● **Material to process**:
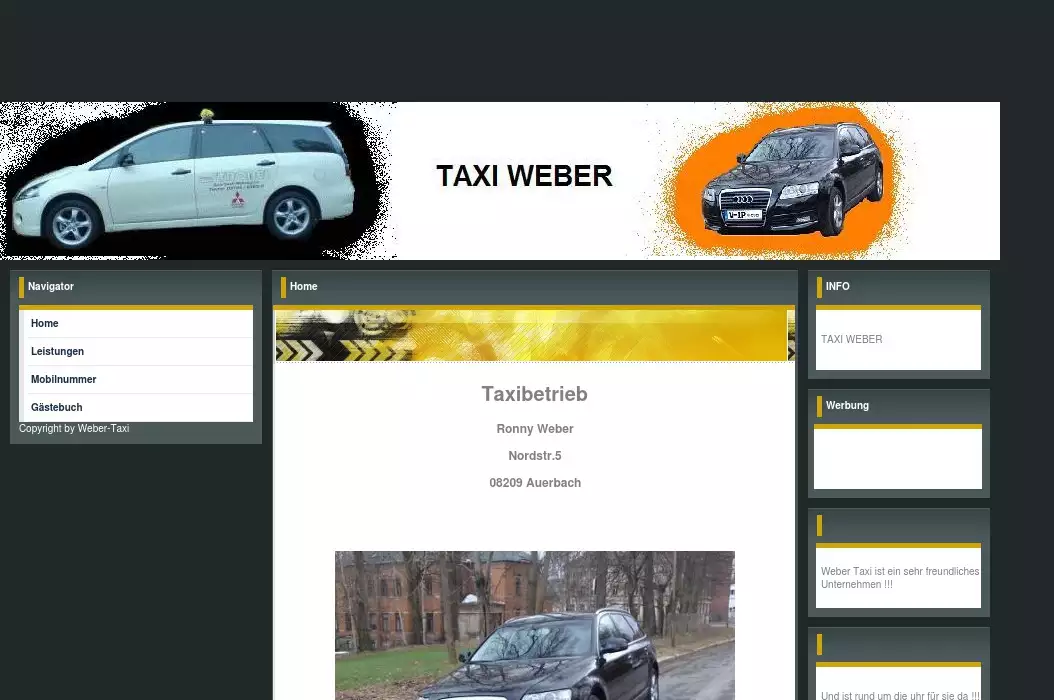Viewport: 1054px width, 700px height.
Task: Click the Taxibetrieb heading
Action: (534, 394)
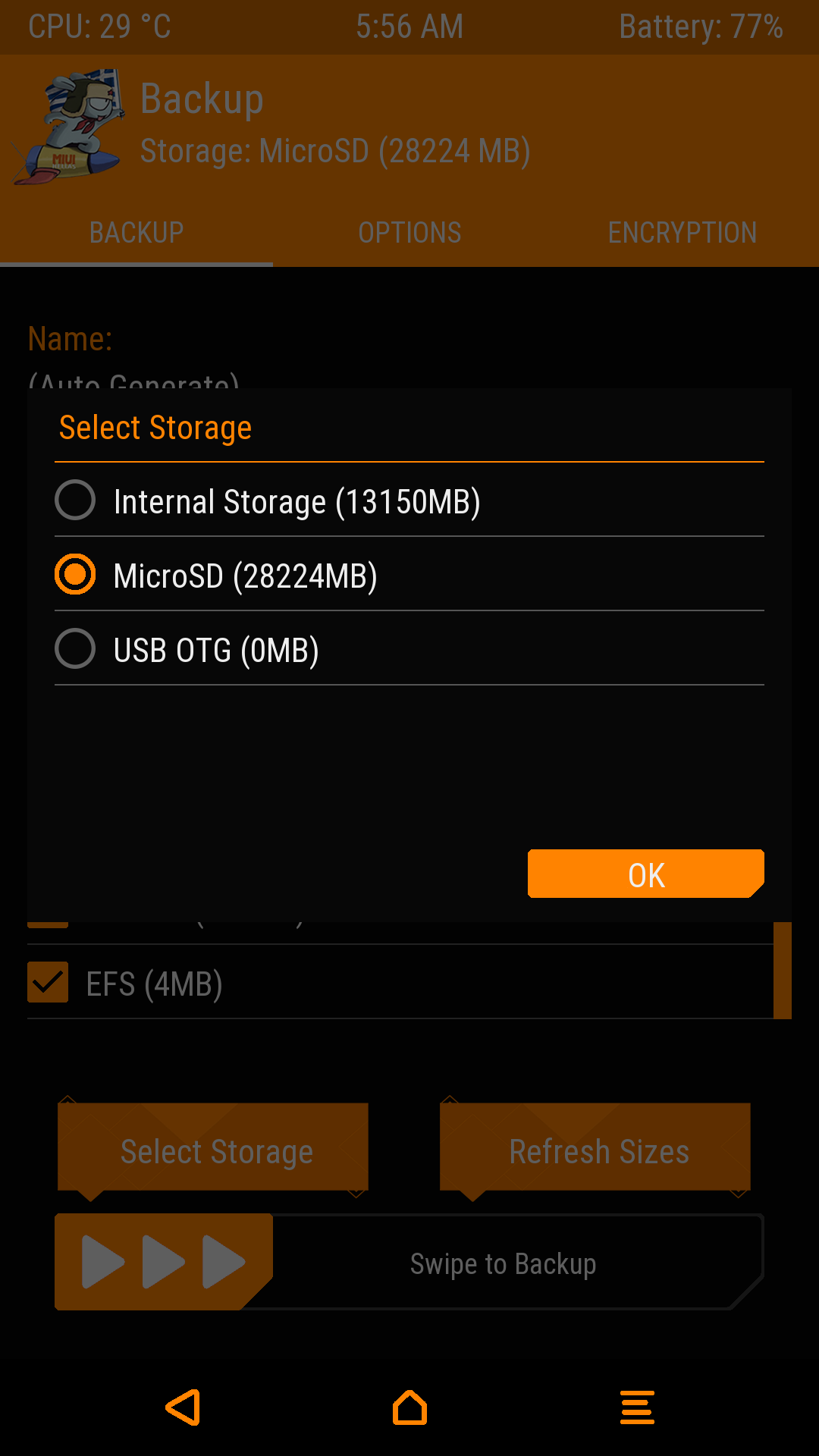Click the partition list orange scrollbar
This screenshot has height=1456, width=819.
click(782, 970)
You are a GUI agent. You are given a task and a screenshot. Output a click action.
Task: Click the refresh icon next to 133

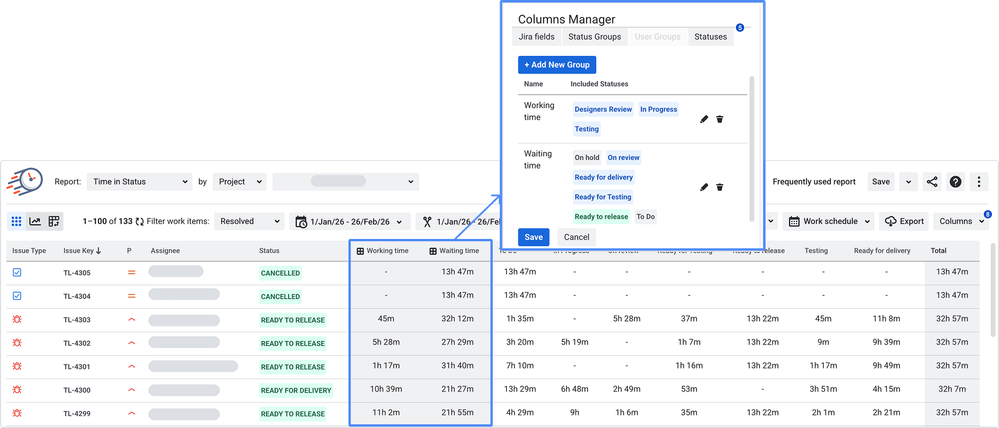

● **What needs to be done**: Find the line with "You are a GUI". Reproduce it and every line after it through the last line above exactly, leaving out the pictures.

● **Answer**:
You are a GUI agent. You are given a task and a screenshot. Output a click action.
Task: Click the refresh icon next to 133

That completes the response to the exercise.